Éva Tardos, the Jacob Gould Schurman Professor of Computer Science and department chair in Cornell University’s Ann S. Bowers College of Computing and Information Science, has been awarded the Donald E. Knuth Prize, which recognizes visionaries in computer science whose work has had foundational, long-term impact.

Tardos is considered a pioneer who has shaped multiple areas of algorithms, including foundational work in combinatorial algorithms, approximation algorithms, and algorithmic game theory. She was honored for “her extensive research contributions and field leadership, namely co-authoring an influential textbook, Algorithm Design, co-editing the Handbook of Game Theory, serving as editor-in-chief of the Journal of the ACM and the Society for Industrial and Applied Mathematics (SIAM) Journal on Computing and chairing program committees for several leading field conferences,” according to the prize citation.

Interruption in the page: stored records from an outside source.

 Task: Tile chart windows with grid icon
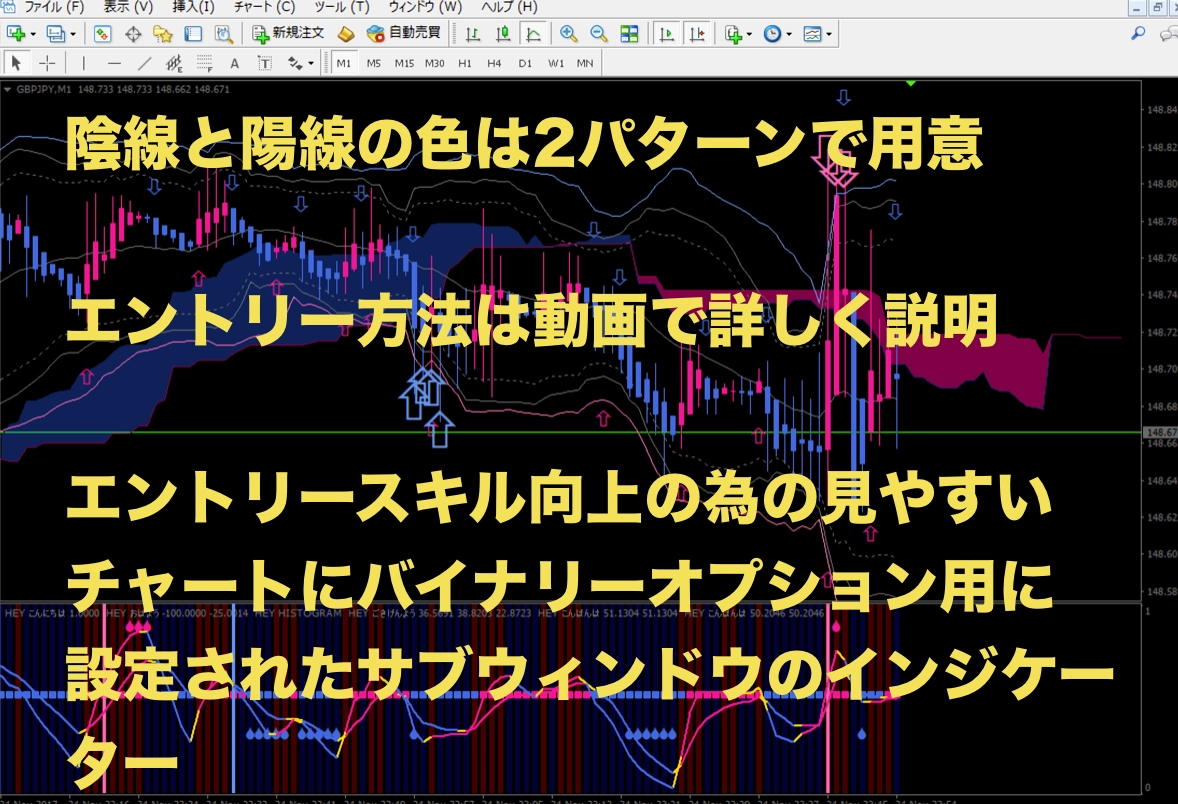[629, 33]
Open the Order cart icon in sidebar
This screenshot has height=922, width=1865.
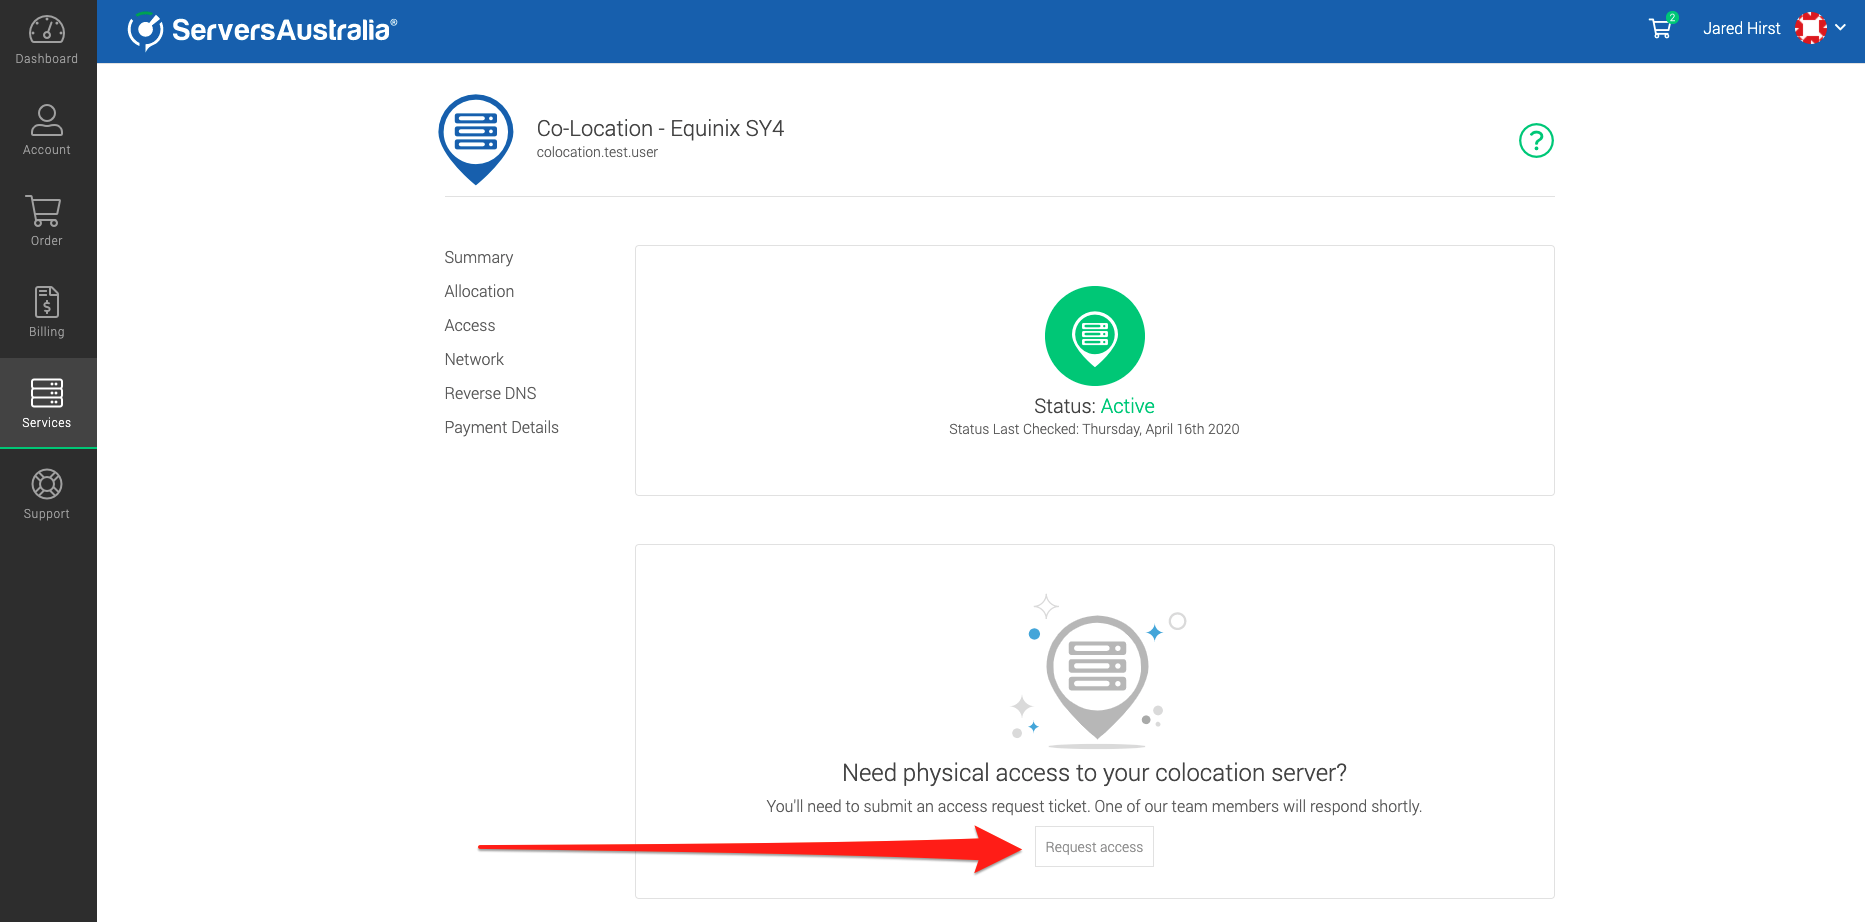pos(47,211)
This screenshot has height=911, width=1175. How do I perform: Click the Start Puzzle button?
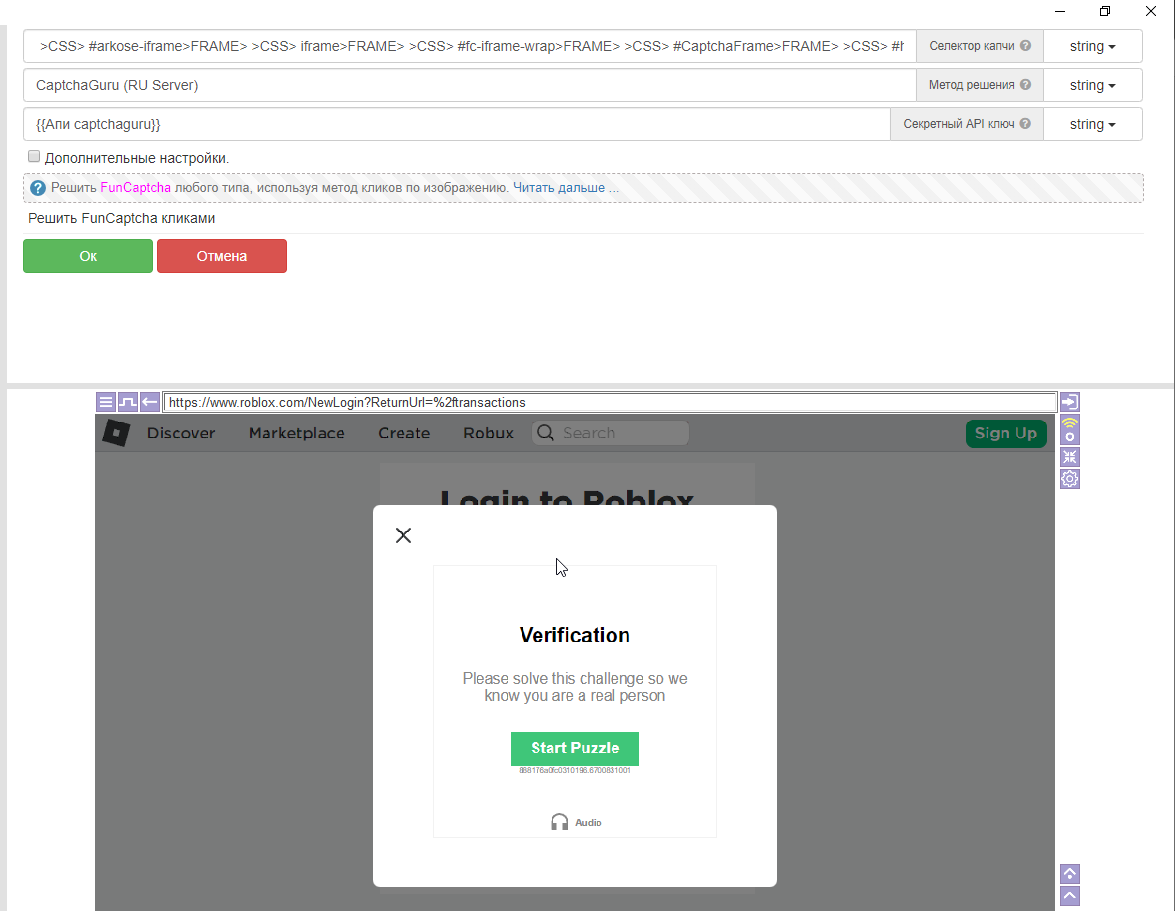575,748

“As a theoretician, I’m honored to be recognized with the Knuth Prize by my original home community,” Tardos said. “I truly appreciate it.”

Cornell University

Schilling to Deliver Noether Lecture

Anne Schilling of the University of California Davis will deliver the 2024 AWM-AMS Noether Lecture at JMM 2024 in San Francisco. These one-hour expository lectures are presented at the Joint Mathematics Meetings each January.

Schilling is professor and chair of the Mathematics Department at UC Davis, which she joined in 2000. Previously she held a Moore Instructorship at MIT and was a postdoc at the Institute for Theoretical Physics at the University of Amsterdam. Schilling has been awarded a Humboldt Research Fellowship (2002), a Simons Fellowship (2012–2013), and was named an AMS Fellow (2019).

The Association for Women in Mathematics established the Emmy Noether Lectures in 1980 to honor women who have made fundamental and sustained contributions to the mathematical sciences. In April 2013 the lecture was renamed “AWM-AMS Noether Lecture” and in 2015 was jointly sponsored by the AWM and the American Mathematical Society (AMS).

The lectures honor Emmy Noether (1882–1935), one of the great mathematicians of her time, whose life and work remain a tremendous inspiration.